**Task requirements**
Could you transcribe the entries below exactly, starting at the line that contains "Open the 'Check out our best practices' link" and stopping at the last line, without any pictures?

**Records**
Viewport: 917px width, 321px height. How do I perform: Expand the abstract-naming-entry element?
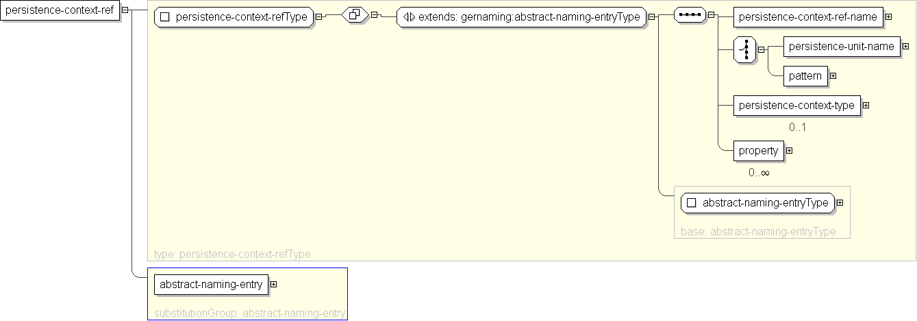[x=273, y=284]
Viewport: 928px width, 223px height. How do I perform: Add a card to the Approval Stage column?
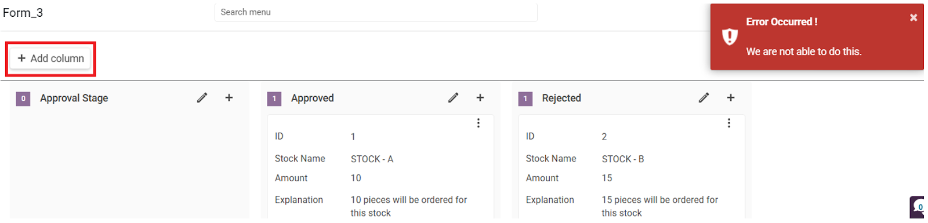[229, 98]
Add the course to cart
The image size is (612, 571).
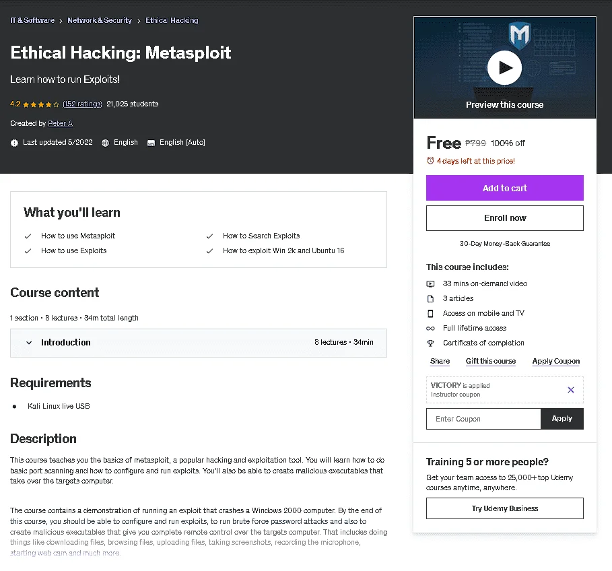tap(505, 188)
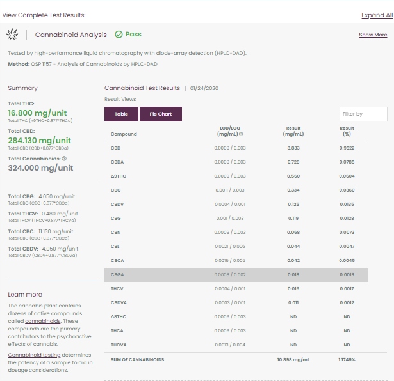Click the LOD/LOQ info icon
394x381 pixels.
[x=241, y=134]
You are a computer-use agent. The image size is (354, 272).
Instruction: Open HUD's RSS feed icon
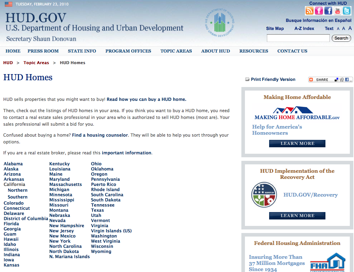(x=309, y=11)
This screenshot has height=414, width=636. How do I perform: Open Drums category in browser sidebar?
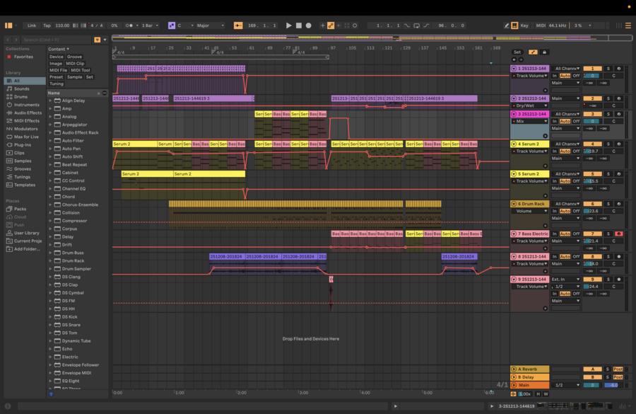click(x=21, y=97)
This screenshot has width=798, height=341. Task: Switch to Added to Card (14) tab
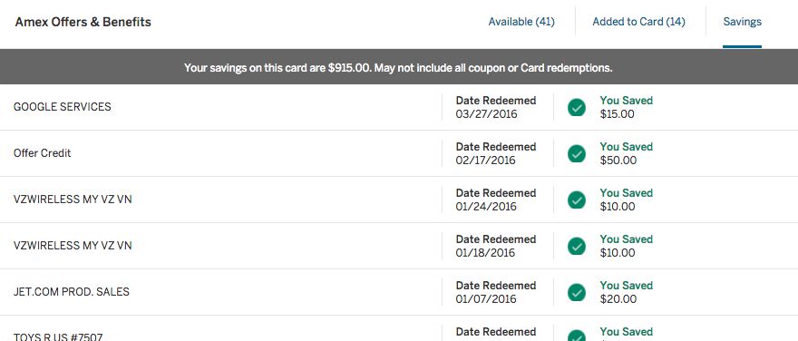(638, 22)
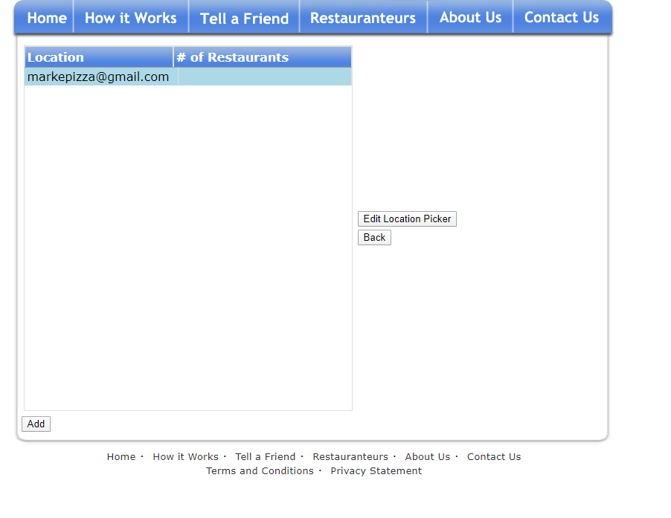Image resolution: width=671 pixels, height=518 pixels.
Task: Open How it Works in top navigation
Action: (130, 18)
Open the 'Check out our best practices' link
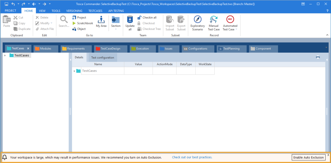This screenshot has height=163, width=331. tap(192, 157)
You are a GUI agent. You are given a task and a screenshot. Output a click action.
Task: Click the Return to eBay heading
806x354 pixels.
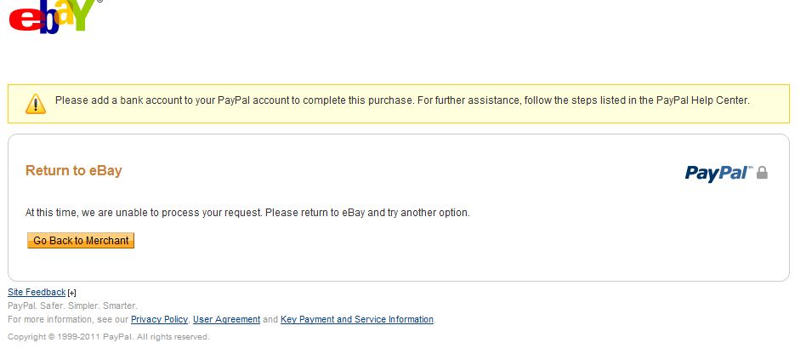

**Task output**
Open the 'Check out our best practices' link
This screenshot has height=163, width=331. tap(192, 157)
You are a GUI agent. You are given a task and a screenshot. Output a click action.
Task: Click the Return to eBay heading
806x354 pixels.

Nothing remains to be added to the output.